Dois meses para embarcar

Dia 25 de agosto. Faltam 60 dias para o embarque e início do trabalho de navio. Dois meses para um voo rumo a Veneza, na Itália e embarque no MSC Musica, em 25 de outubro.
Em se tratando de ansiedade, as coisas já estiveram piores antes, quando cheguei a ficar quatro dias inteiros com o coração acelerado. Assustador. “Pronto, agora não poderei embarcar, pois tenho problema de coração”, foi o que pensei. Coisa de ariano. Isso na verdade era um certo medo da possibilidade de haver algo que impedisse o meu embarque, de fato. Logo passou, quando tive os resultados da bateria de exames em mãos, confirmando que eu estava sim, livre/apto para embarcar.
Mas...o caminho não foi leve, nem fácil, porém nada de matar...(sobretudo para mim que moro na Baixada Santista [vi muitos que vinham de todo o canto do Brasil, tentar uma vaga aqui também]). Pois as principais agências ficam aqui ou ainda no Sul brasileiro.

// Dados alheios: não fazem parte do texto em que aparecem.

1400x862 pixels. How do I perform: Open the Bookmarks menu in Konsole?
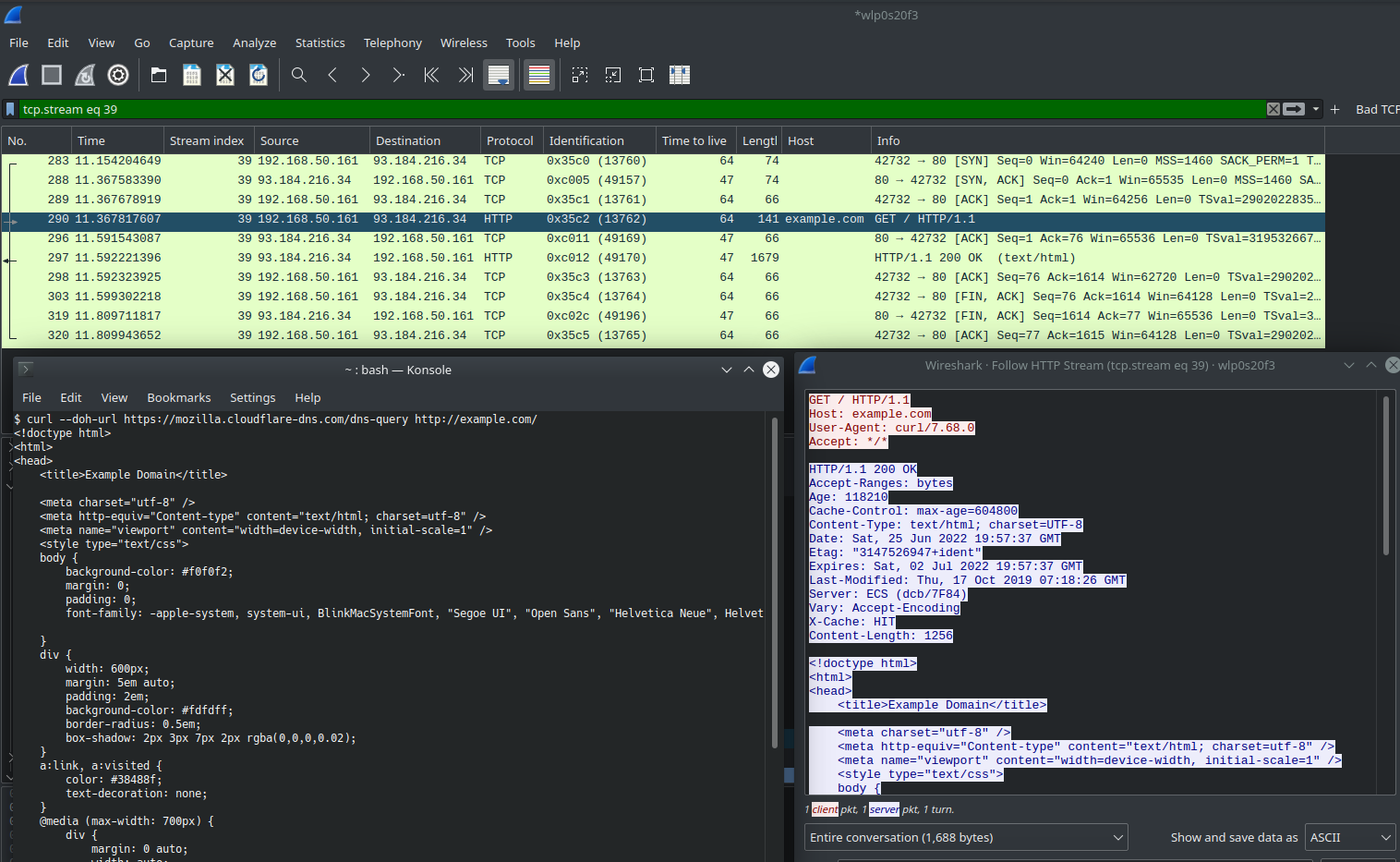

Novembro/dezembro de 2008. Comecei efetivamente a pensar na ideia de embarcar quando minha amiga Carla Yabico me ligou e depois de uma longa conversa propôs: “O que você acha de tentarmos esse lance de navio??”. Topei (Carla tem uma prima [Marcelle Campregher] que acabara de voltar de uma temporada no Opera, do MSC, trabalhando no shopping e muito nos ajudou em opiniões, incentivo e orientações). Lógico que essa conversa já havia ocorrido antes, afinal a Carla tentava ir para ao Japão, terra onde está um de seus irmãos, ou investir na tripulação de navio. Eu topei, quando vi que era possível para mim também, que não era um bicho de sete cabeças.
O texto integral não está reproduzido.